**** TEXT SHOWN ****
- Toledo Money
- Posts
- Your Friday Routine Just Got Smarter
Your Friday Routine Just Got Smarter
Why more Northwest Ohio professionals start their weekend with a cup of coffee and Toledo Money.

Bill here,
Lately I’ve had a handful of people pull me aside or shoot me a message to say the same thing; Toledo Money has become part of their Friday routine. They sip their coffee, open their inbox, and get their weekly fix of what’s happening around here before it hits the big outlets.
That’s the niche we set out to fill. Local business news. Why it matters. And, if we’re doing our job right, news that feels like it’s coming from your buddy who actually reads the reports.
We just hit a new subscriber milestone, which tells me one thing: value travels fast. So, this week felt like the right time to reintroduce ourselves.
Toledo Money exists to connect the dots on what’s driving Northwest Ohio. The stories behind the growth, the deals behind the headlines, and the people who are quietly shaping what comes next.
In this issue, we’re going from factory floors to fiber lines. From the days when no American car rolled off the line without a Toledo part, to the rise of data centers eyeing land in western Lucas County.
Let’s get into it.
👨🏼 This Week’s Shoutout: Josh Tejkl one of our ground-level Toledo Money subscribers! Josh is certainly familiar with Northwest Ohio, though his loyalties lie a bit south with Miami (OH) University (Go RedHawks!). He’s a familiar face on LinkedIn, always sharing insights and adding value to the conversation.
Josh, we appreciate your continued support and the advice you’ve shared along the way. Enjoy today’s letter!
Local Stock Market | 📈
Owens Corning | $OC ( ▲ 1.96% )
Dana Incorporated | $DAN ( ▼ 2.87% )
**** EXCERPTED DATA ****
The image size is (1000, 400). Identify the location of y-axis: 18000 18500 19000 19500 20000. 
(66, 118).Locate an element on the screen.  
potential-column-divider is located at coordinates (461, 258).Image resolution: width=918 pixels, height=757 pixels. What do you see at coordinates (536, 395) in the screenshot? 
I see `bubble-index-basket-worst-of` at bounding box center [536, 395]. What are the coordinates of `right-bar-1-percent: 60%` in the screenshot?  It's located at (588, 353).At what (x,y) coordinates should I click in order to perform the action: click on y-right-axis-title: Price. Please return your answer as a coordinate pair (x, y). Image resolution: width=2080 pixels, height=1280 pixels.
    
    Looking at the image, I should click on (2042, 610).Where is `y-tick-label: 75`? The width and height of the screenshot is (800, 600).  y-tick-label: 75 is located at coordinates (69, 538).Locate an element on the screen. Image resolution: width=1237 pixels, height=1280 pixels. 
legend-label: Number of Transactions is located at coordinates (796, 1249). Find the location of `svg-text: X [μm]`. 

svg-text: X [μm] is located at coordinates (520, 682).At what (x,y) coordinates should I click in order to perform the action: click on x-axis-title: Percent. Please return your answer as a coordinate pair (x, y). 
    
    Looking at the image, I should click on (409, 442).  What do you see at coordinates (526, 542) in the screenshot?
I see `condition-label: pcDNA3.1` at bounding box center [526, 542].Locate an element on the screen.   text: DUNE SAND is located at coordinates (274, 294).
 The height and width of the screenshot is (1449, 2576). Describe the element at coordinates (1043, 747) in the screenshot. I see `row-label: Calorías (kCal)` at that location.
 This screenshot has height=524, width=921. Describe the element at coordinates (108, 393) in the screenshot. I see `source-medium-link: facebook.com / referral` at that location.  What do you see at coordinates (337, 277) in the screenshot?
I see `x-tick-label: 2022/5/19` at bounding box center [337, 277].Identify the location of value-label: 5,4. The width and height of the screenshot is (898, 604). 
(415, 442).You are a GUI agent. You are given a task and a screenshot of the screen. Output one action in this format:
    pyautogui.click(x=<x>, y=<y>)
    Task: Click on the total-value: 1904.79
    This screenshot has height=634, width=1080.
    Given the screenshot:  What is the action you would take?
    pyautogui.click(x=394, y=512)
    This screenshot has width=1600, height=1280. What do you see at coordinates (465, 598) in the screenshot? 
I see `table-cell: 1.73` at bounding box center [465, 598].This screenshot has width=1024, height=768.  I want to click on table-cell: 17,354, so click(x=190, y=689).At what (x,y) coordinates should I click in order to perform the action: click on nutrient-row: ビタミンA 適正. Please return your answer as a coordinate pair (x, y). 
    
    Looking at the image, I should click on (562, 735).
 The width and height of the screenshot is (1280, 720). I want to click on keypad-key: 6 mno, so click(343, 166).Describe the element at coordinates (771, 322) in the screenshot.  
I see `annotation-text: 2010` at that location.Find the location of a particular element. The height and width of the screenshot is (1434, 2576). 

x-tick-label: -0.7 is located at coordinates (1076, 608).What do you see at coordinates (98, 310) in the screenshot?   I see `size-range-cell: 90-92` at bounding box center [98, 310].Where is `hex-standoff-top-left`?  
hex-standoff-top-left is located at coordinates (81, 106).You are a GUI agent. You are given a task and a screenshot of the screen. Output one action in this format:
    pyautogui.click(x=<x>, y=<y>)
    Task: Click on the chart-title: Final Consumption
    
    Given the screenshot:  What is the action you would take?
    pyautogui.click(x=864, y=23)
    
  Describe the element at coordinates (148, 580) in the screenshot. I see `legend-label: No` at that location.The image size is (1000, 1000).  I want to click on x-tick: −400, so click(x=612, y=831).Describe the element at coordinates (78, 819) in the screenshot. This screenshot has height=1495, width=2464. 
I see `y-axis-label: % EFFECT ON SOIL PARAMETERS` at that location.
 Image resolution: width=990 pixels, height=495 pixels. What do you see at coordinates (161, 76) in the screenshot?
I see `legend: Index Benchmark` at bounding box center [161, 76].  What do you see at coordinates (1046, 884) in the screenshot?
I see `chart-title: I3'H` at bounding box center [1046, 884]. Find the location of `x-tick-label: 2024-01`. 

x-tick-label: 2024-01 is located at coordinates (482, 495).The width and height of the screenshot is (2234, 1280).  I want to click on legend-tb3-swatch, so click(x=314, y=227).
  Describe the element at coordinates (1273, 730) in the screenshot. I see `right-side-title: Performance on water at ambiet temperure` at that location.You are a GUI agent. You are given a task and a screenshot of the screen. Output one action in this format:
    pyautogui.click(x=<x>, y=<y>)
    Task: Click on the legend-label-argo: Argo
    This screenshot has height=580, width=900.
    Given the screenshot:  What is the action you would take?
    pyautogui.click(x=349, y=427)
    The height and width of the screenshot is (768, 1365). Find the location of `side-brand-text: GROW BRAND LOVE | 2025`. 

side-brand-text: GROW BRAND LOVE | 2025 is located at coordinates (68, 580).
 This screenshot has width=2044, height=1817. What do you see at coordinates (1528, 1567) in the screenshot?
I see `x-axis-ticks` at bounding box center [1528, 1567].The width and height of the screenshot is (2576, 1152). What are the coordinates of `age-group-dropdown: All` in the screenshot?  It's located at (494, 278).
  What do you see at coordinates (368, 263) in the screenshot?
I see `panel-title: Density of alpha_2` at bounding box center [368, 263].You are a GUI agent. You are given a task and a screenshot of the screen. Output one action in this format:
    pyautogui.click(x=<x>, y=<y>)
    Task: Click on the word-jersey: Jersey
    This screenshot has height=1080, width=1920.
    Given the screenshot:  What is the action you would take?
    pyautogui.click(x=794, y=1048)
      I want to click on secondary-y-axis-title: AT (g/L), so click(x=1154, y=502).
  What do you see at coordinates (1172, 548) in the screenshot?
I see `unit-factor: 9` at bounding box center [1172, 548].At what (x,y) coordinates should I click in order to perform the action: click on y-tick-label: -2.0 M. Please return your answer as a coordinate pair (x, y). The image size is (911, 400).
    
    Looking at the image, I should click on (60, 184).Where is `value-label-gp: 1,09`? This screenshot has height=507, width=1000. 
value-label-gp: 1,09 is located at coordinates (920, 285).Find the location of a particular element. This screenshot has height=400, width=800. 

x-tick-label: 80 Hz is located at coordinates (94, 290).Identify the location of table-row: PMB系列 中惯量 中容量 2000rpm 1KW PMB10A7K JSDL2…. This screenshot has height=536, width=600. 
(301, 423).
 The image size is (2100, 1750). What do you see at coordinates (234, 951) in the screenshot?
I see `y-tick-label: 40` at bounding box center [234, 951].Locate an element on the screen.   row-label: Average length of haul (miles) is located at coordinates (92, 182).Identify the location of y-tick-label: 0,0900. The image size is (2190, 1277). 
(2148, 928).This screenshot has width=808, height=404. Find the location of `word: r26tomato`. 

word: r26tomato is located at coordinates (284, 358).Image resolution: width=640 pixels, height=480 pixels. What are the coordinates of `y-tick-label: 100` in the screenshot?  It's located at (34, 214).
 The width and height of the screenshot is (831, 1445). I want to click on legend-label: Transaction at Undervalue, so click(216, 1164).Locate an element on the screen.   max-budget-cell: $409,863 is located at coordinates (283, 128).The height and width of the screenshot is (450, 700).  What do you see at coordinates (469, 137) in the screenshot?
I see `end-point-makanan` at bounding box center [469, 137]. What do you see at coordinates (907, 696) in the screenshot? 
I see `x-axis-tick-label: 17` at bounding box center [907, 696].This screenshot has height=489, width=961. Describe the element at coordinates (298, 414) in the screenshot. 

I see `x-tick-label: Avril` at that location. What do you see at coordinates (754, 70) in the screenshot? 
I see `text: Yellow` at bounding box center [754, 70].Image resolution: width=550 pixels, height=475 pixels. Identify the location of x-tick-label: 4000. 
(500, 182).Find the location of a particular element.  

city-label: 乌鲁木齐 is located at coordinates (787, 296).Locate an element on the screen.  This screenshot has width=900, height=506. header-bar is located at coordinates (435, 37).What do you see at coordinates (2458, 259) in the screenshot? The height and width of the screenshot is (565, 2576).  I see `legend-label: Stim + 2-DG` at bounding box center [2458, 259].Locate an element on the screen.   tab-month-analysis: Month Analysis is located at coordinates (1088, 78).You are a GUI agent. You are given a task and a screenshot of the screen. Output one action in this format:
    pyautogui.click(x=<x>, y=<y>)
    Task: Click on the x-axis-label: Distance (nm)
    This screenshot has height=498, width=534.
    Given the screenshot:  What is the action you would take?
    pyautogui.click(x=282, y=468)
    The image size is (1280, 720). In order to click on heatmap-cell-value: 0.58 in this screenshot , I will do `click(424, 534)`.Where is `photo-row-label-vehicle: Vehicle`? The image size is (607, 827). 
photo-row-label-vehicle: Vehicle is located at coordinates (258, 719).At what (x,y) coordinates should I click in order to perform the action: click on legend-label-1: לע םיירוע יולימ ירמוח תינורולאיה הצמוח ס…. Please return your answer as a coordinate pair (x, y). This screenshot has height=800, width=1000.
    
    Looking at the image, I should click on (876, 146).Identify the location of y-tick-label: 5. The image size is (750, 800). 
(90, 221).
****
## TASK 1
Rewrite the stretch from "In this issue, we’re" through "Incorporated | $DAN ( ▼ 2.87% )" in the Toledo Money post, changing "factory floors" to "shop floors".
## TASK 2
Go on with the Toledo Money post from the point where it stops.

## REPLY 1
In this issue, we’re going from shop floors to fiber lines. From the days when no American car rolled off the line without a Toledo part, to the rise of data centers eyeing land in western Lucas County.
Let’s get into it.
👨🏼 This Week’s Shoutout: Josh Tejkl one of our ground-level Toledo Money subscribers! Josh is certainly familiar with Northwest Ohio, though his loyalties lie a bit south with Miami (OH) University (Go RedHawks!). He’s a familiar face on LinkedIn, always sharing insights and adding value to the conversation.
Josh, we appreciate your continued support and the advice you’ve shared along the way. Enjoy today’s letter!
Local Stock Market | 📈
Owens Corning | $OC ( ▲ 1.96% )
Dana Incorporated | $DAN ( ▼ 2.87% )

## REPLY 2
The Andersons | $ANDE ( ▼ 1.24% )
Owens Illinois | $OI ( ▼ 1.48% )
Welltower Inc. | $WELL ( ▲ 0.09% )
Marathon Petroleum Corporation | $MPC ( ▼ 0.37% )
✍🏼Unsolicited Opinion: The Best Bet for 45 Years and Maybe the Next 45
If you invested $100,000 in January 1980, here’s where you’d stand by October 2025:
Savings account → ~$700K
Gold → ~$770K
10-Year U.S. Treasuries → ~$1.3M
NY real estate → ~$1.1M
London real estate → ~$2M
S&P 500 → ~$10.6M
Apple stock → ~$214M
Every “safe” asset and every global real-estate market was out-performed by simply buying a slice of American business through the S&P.
What If You’d Put $100K in NW Ohio Real Estate in 1980?
Let’s make a ball-park estimate for our region (north-western Ohio / Toledo metro area).
The state-wide house-price index for Ohio shows that by Q2 2025 the index stands at ~504.13 (1980 Q1 = 100) for the all-transactions house‐price index, meaning prices grew ~5.04× since 1980.
If you take $100,000 invested in NW Ohio real estate in 1980, applying a simple 5× growth (just using the state index as a proxy) gives you roughly $500,000 today (before accounting for leverage, inflation, rental cash‐flow, etc.).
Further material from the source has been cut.